MATERIAL PROVIDED: Begin

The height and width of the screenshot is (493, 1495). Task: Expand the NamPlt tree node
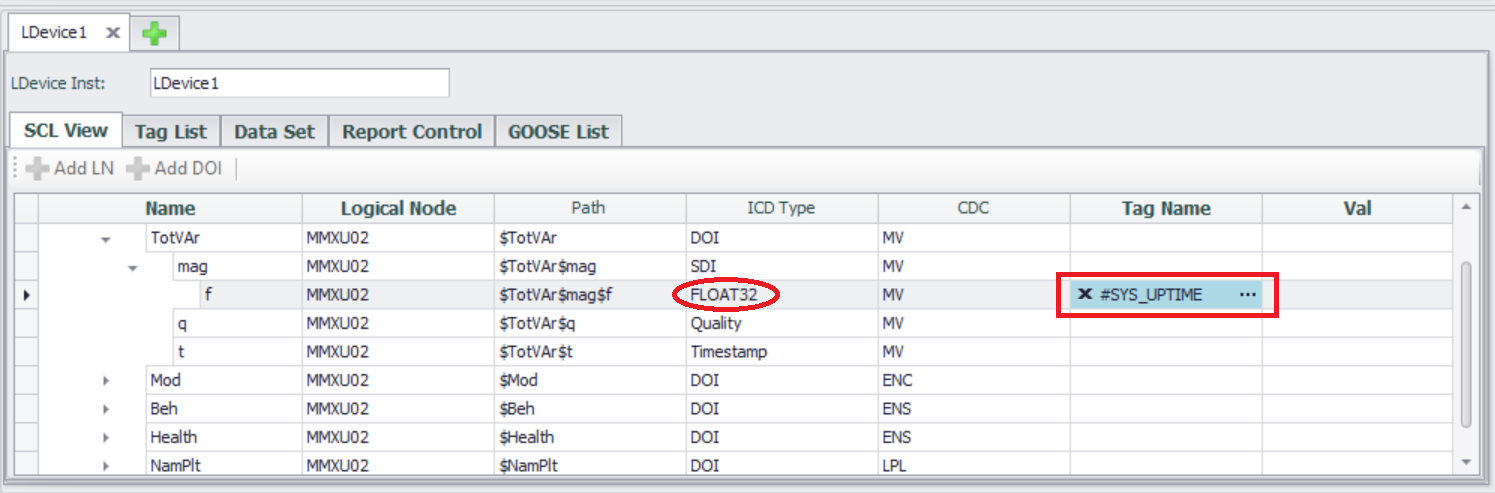[x=105, y=466]
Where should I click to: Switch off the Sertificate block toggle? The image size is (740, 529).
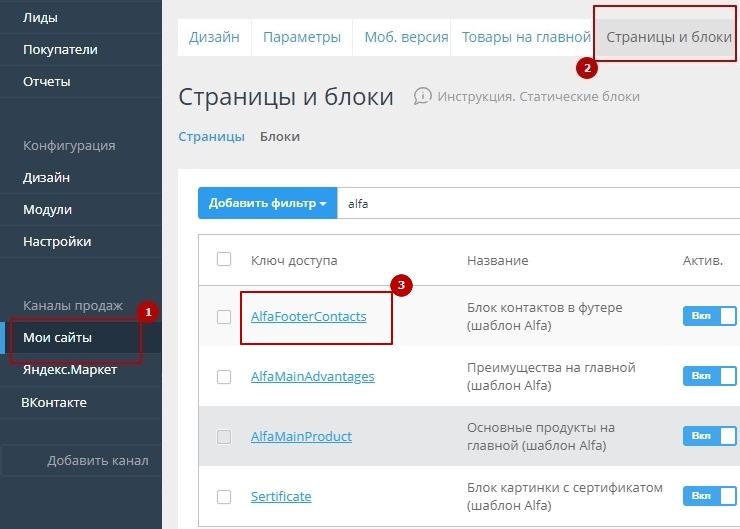click(709, 496)
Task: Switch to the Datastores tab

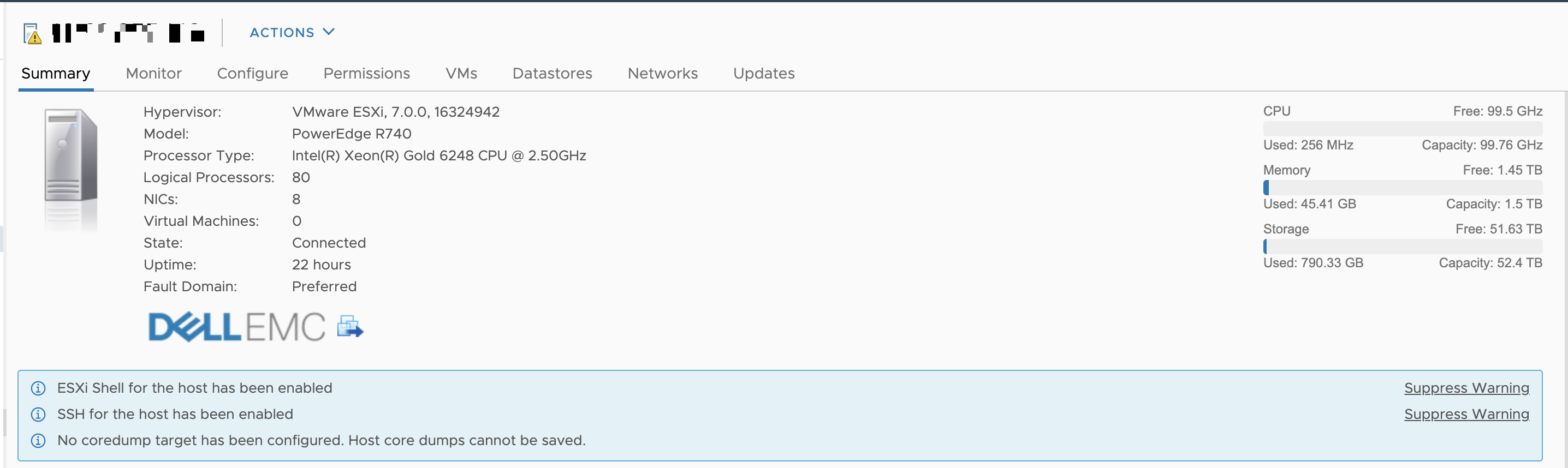Action: pos(552,73)
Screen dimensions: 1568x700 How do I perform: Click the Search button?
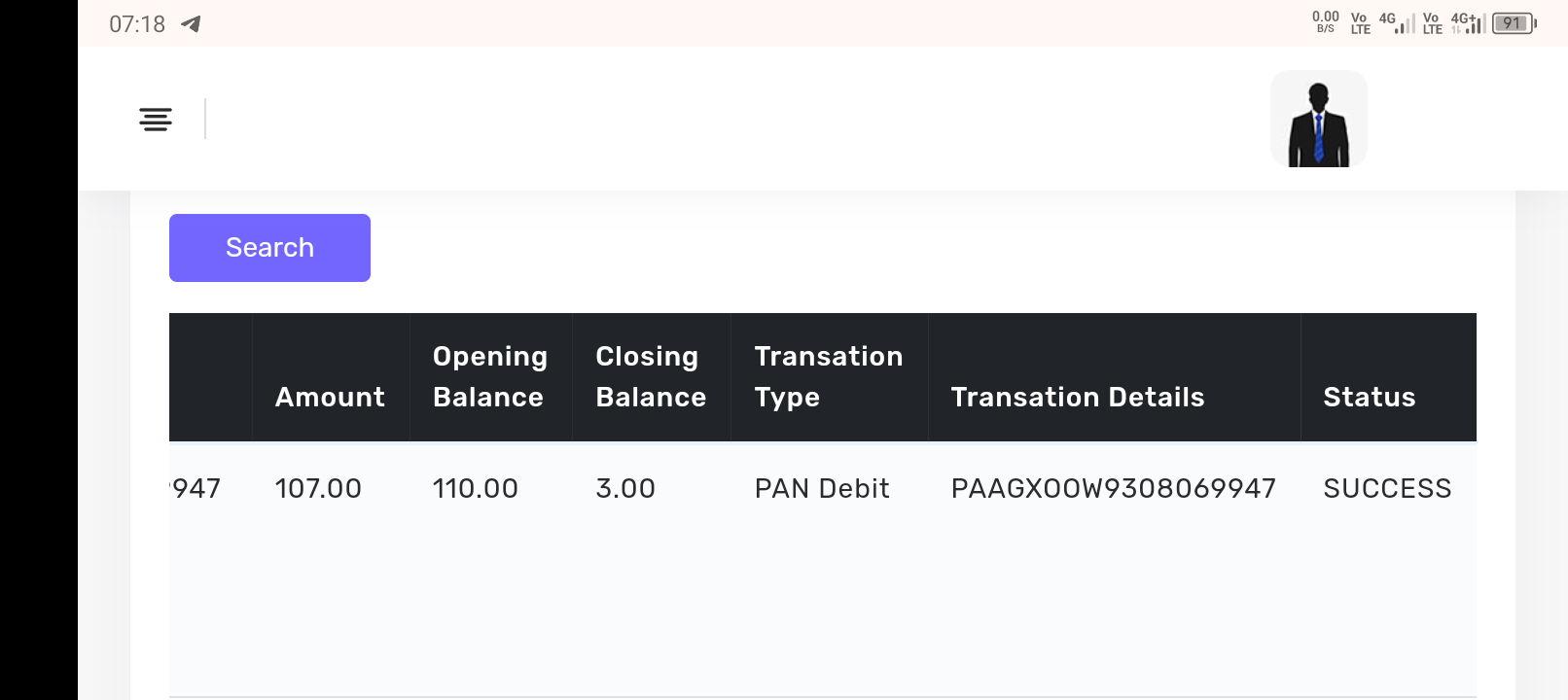[x=269, y=248]
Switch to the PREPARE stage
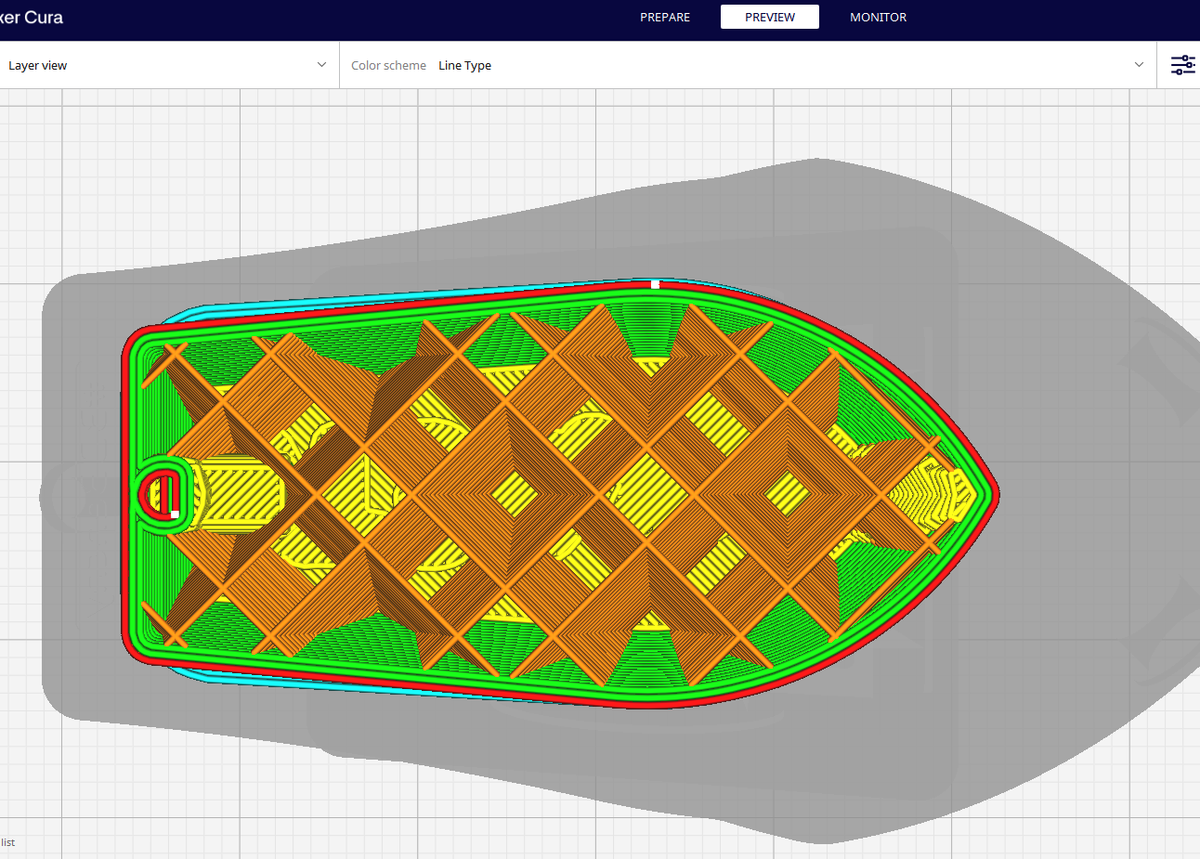 (x=664, y=17)
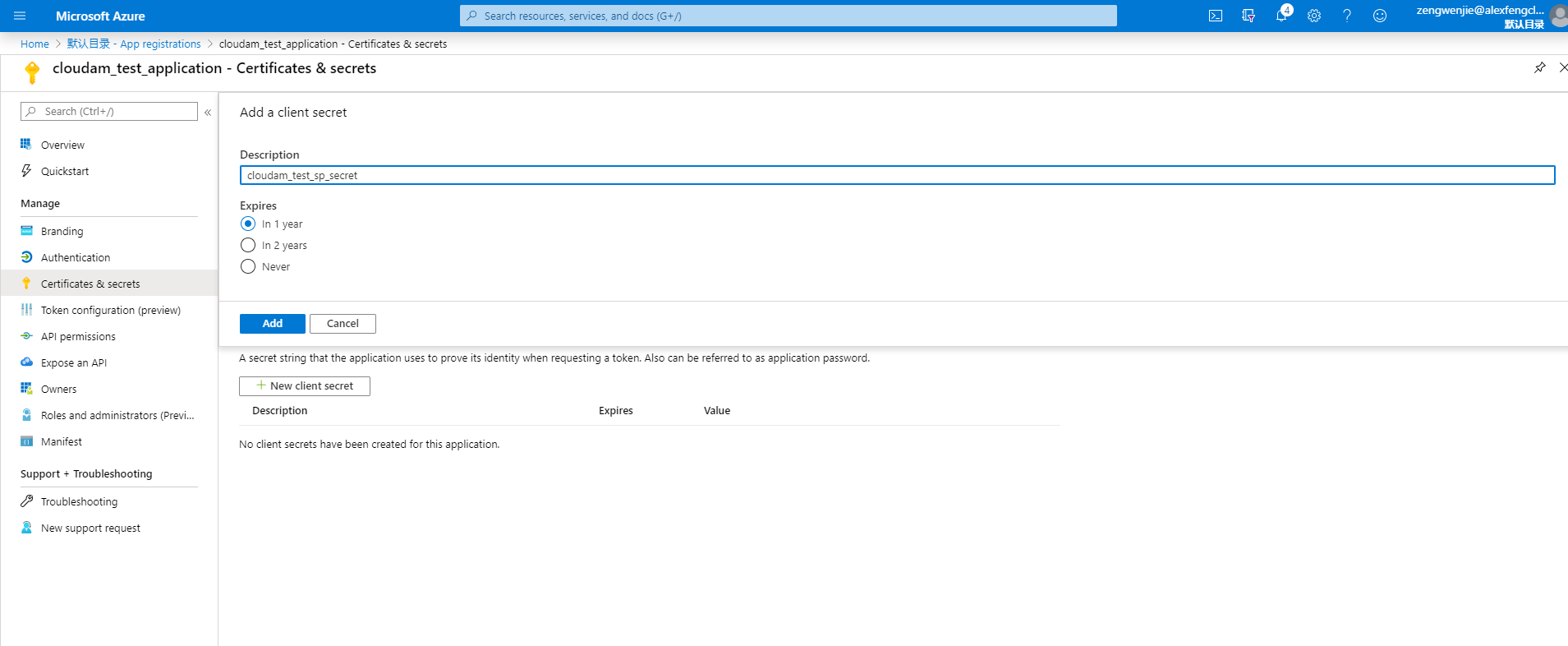Click the Description text field
Viewport: 1568px width, 646px height.
(896, 175)
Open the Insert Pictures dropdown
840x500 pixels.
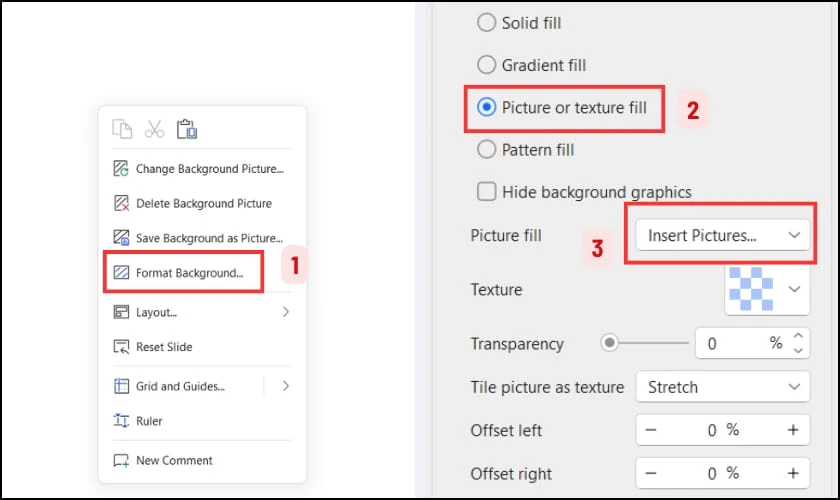pos(722,235)
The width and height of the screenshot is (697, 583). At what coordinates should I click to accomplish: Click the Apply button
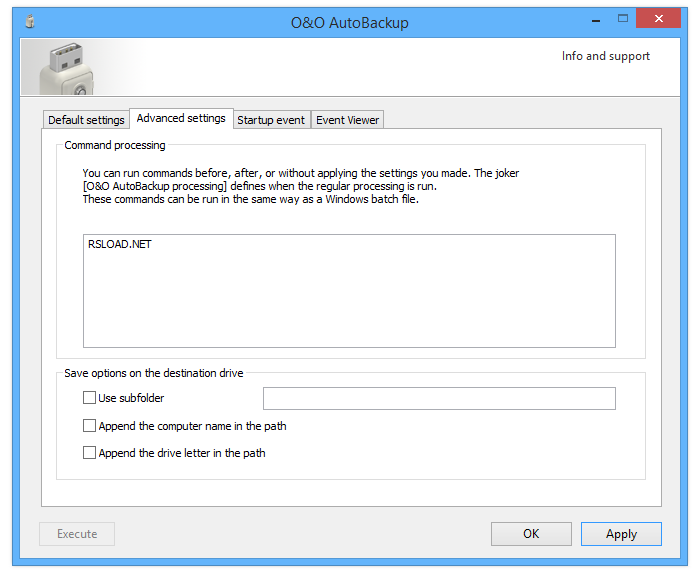[x=621, y=534]
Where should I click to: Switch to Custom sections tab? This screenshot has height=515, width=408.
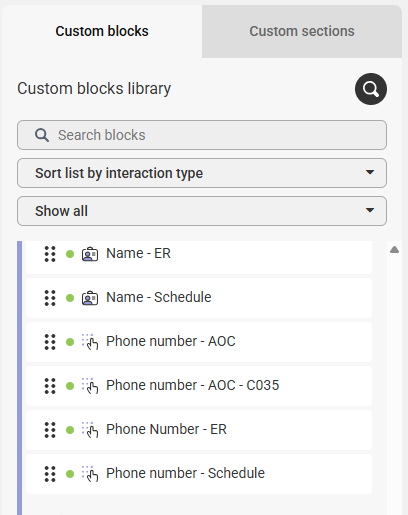coord(302,31)
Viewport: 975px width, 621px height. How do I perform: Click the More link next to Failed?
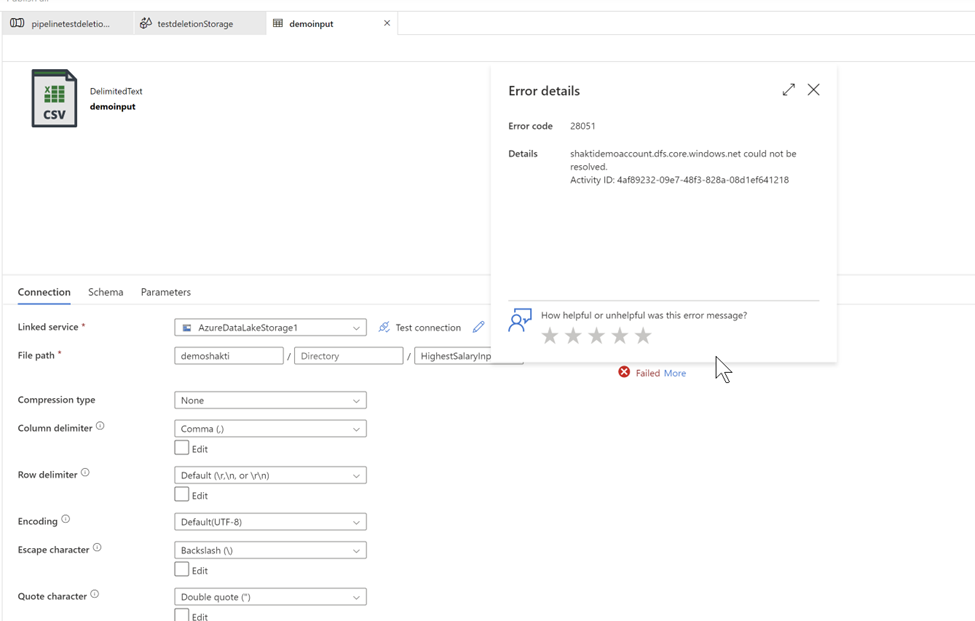point(674,372)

MATERIAL PROVIDED: End

### WORK INSTRUCTIONS:
The required output is the line containing "Open the Insert Pictures dropdown" plus every line after it to the end of the data, copied exactly and with no pictures.

### YOUR SOLUTION:
Open the Insert Pictures dropdown
840x500 pixels.
pos(722,235)
The width and height of the screenshot is (697, 583). At what coordinates should I click to accomplish: Click the Apply button
[x=621, y=534]
Where should I click to: Switch to Custom sections tab? This screenshot has height=515, width=408.
coord(302,31)
Viewport: 975px width, 621px height. How do I perform: Click the More link next to Failed?
point(674,372)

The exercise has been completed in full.